■ **Objective**: Please reproduce the listing below word for word, leaving out the pictures.
# Supplied material start
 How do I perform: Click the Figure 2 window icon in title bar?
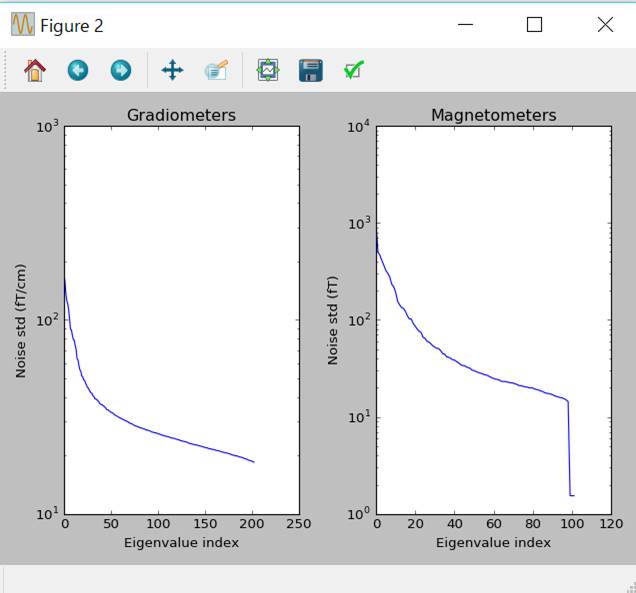point(22,25)
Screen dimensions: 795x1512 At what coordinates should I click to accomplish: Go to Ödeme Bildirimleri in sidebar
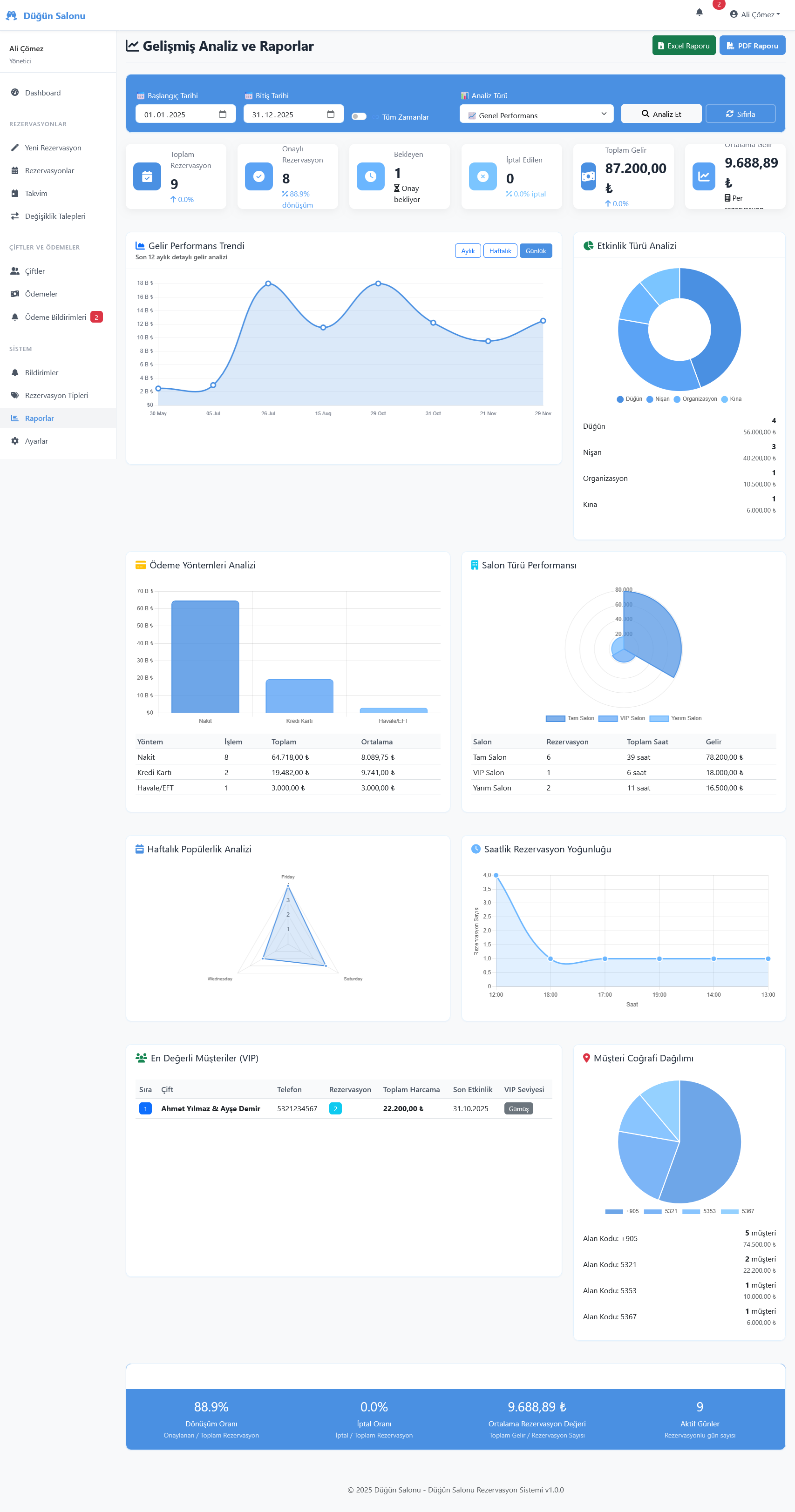55,317
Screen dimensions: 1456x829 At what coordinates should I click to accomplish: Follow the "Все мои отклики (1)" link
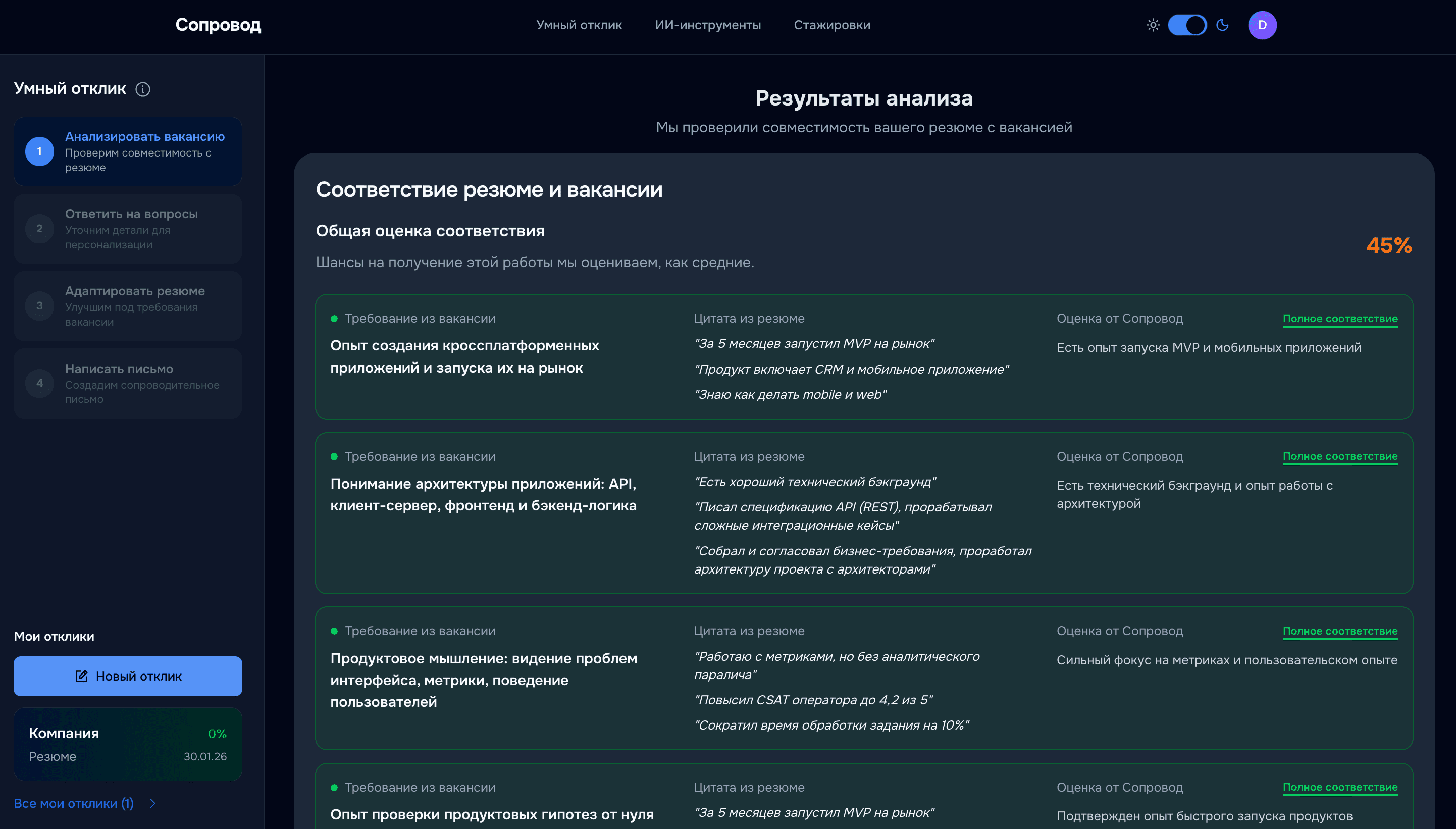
# Supplied material end
■ **Solved exercise**:
 How do I perform: Click the Figure 2 window icon in title bar?
point(22,25)
Screen dimensions: 795x1512 At what coordinates should I click to accomplish: Go to Ödeme Bildirimleri in sidebar
55,317
Screen dimensions: 1456x829 At what coordinates should I click to accomplish: Follow the "Все мои отклики (1)" link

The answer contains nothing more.